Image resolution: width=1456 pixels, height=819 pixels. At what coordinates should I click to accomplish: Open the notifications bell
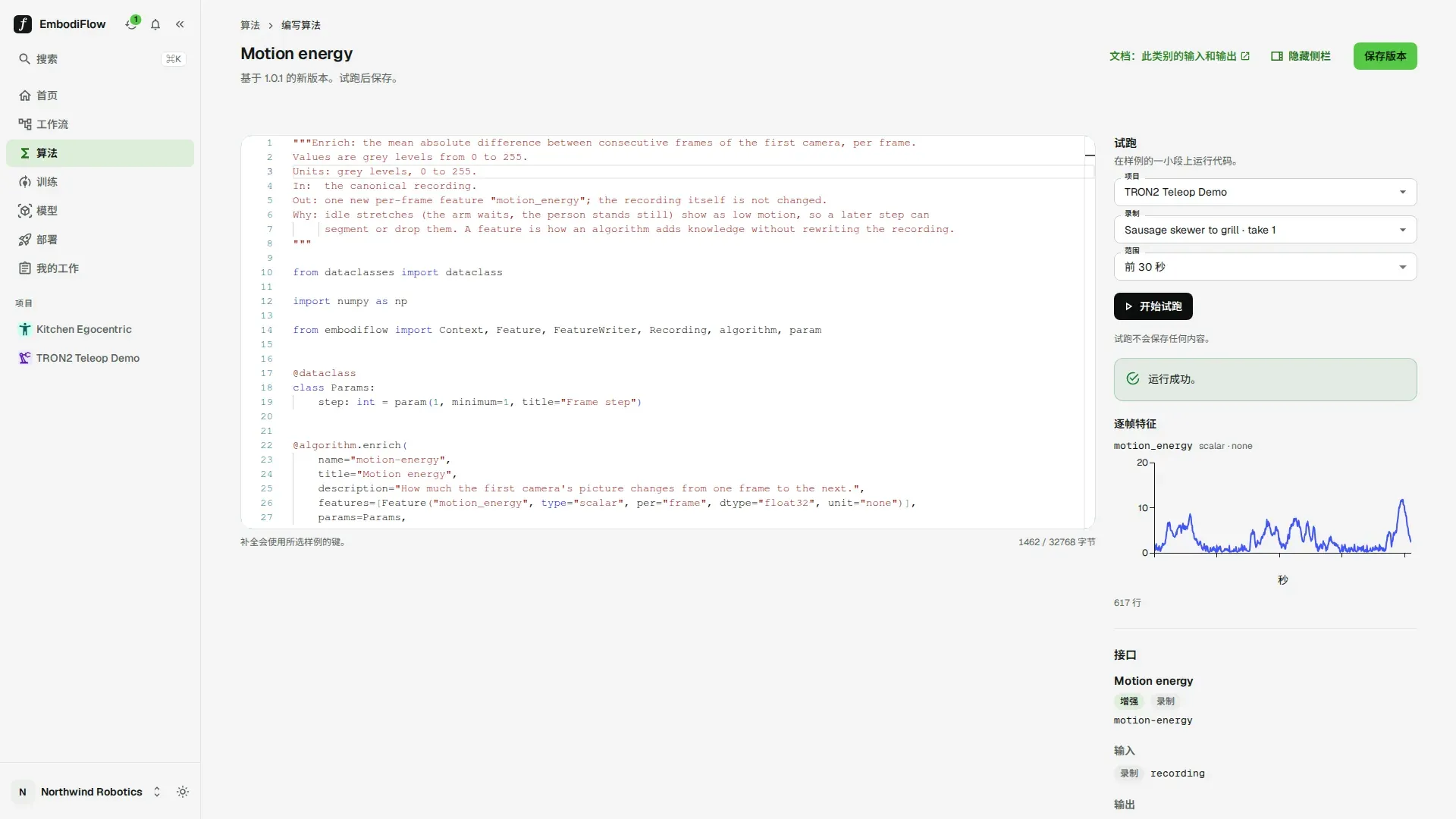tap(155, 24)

━━━━━━━━━━━━━━━━━━━━━━━━━━━━━━

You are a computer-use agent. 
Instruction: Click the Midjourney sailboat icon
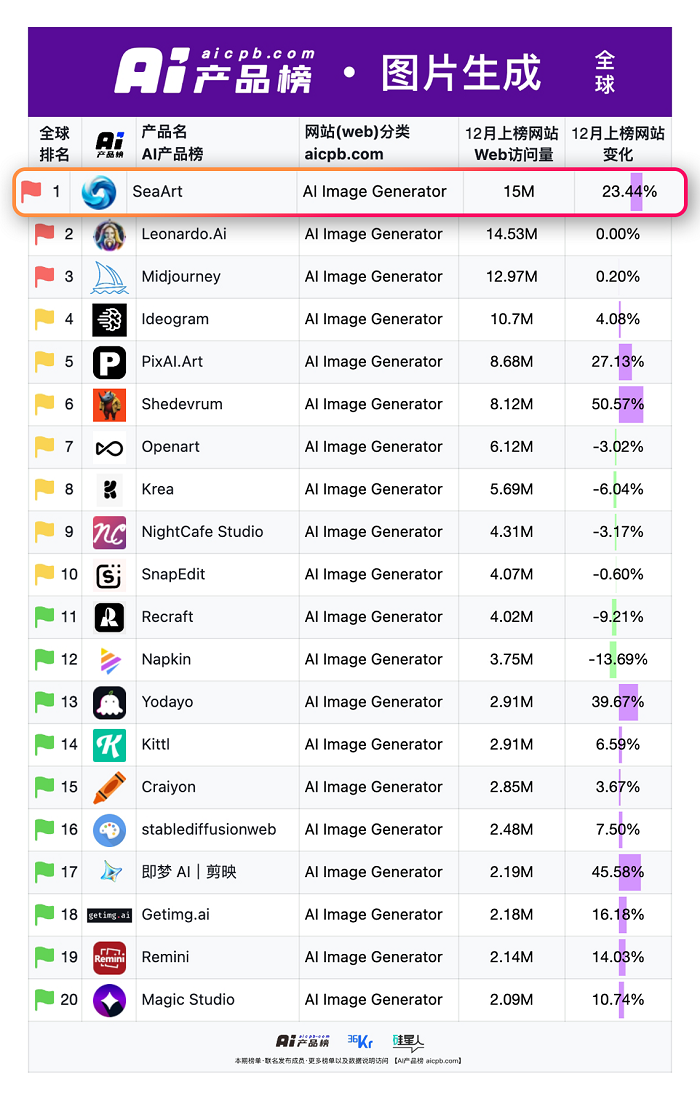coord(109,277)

━━━━━━━━━━━━━━━━━━━━━━━━━━━━━━

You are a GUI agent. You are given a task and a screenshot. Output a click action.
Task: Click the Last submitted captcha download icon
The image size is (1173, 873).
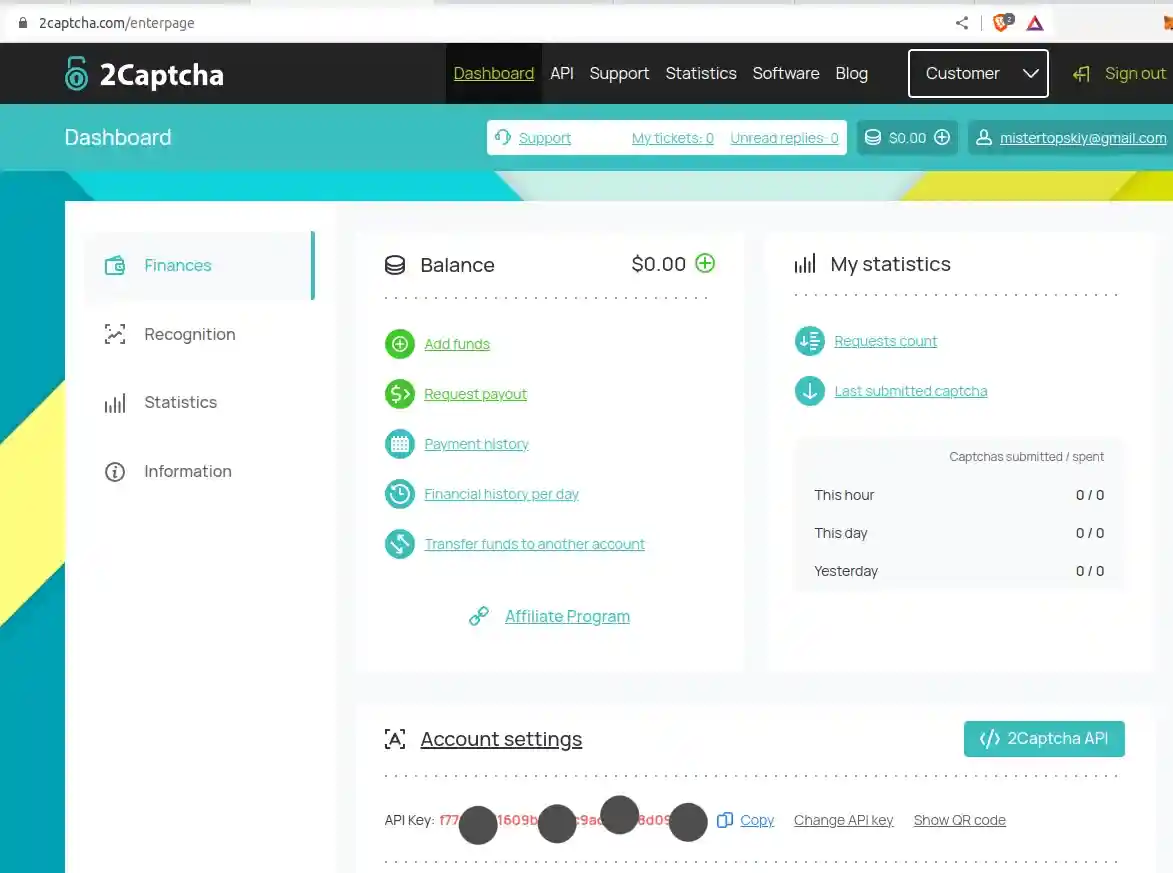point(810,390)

━━━━━━━━━━━━━━━━━━━━━━━━━━━━━━

* _OBJECTIVE_:
Rewrite the material between the lines holding "You are a computer-use agent." and "coord(109,277)", inclusive, switching "sailboat" to "anchor" and leaving everything else unchanged. Omit the pictures from your answer.

* _EXERCISE ANSWER_:
You are a computer-use agent. 
Instruction: Click the Midjourney anchor icon
coord(109,277)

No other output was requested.